• Supplied passage
○ ○ ○

STEVEN SECHREST; EMIL MOLIN; FREDERICK RICHARDSON;
CHARLES LUNDEN; HARRY STOKES; THE FRENCH COMPANY, INC.;
LINDA KAISER, Insurance Commissioner of the Commonwealth of
Pennsylvania
Robert F. Feige, Patricia Feige, DP Realty Trust, Inc.,
DP Realty Trust, FiCrest Retirement Corporation, Ficrest
Retirement Nominee Trust and CoVest, Ltd.,
Appellants
(Caption amended as per the Clerk's 8/28/95 Order)
ON APPEAL FROM THE UNITED STATES DISTRICT COURT
FOR THE EASTERN DISTRICT OF PENNSYLVANIA
(D.C. Civ. No. 94-06738)
Argued October 31, 1995
Before: NYGAARD, ALITO and SAROKIN, Circuit Judges.
(Opinion Filed: July 29, 1996 )
Joshua Slavitt (Argued)
Alan M. Rosen
Klehr, Harrison, Harvey,
Branzburg & Ellers
1401 Walnut Street
Philadelphia, PA 19102
John H. Perten
Bowditch & Dewey
161 Worcester Road
6th Floor
Framingham, MA 01701
Attorneys for Appellants
Frederick Richardson,
Pro se
Steven Kapustin
Heller, Kapustin,
Gershman & Vogel
486 Norristown Road
Suite 230
Blue Bell, PA 19422
Attorney for Appellee
Charles Lunden
William G. Frey
Jerome J. Shestack
Bernard Chanin (Argued)

○ ○ ○

• Available data
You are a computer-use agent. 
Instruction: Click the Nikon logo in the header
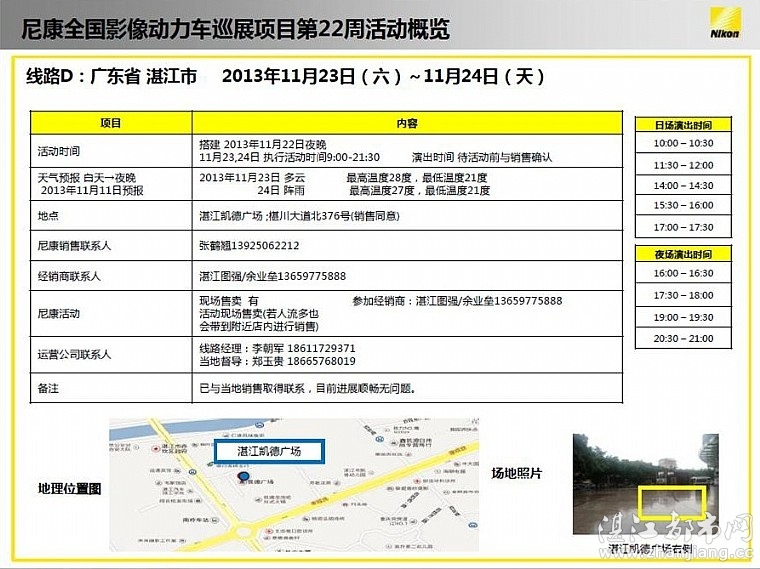tap(723, 23)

○ ○ ○

• Brief
Return, with no changes, everything in the appeal caption from "ON APPEAL FROM" down to "Joshua Slavitt (Argued)".

• Solved exercise
ON APPEAL FROM THE UNITED STATES DISTRICT COURT
FOR THE EASTERN DISTRICT OF PENNSYLVANIA
(D.C. Civ. No. 94-06738)
Argued October 31, 1995
Before: NYGAARD, ALITO and SAROKIN, Circuit Judges.
(Opinion Filed: July 29, 1996 )
Joshua Slavitt (Argued)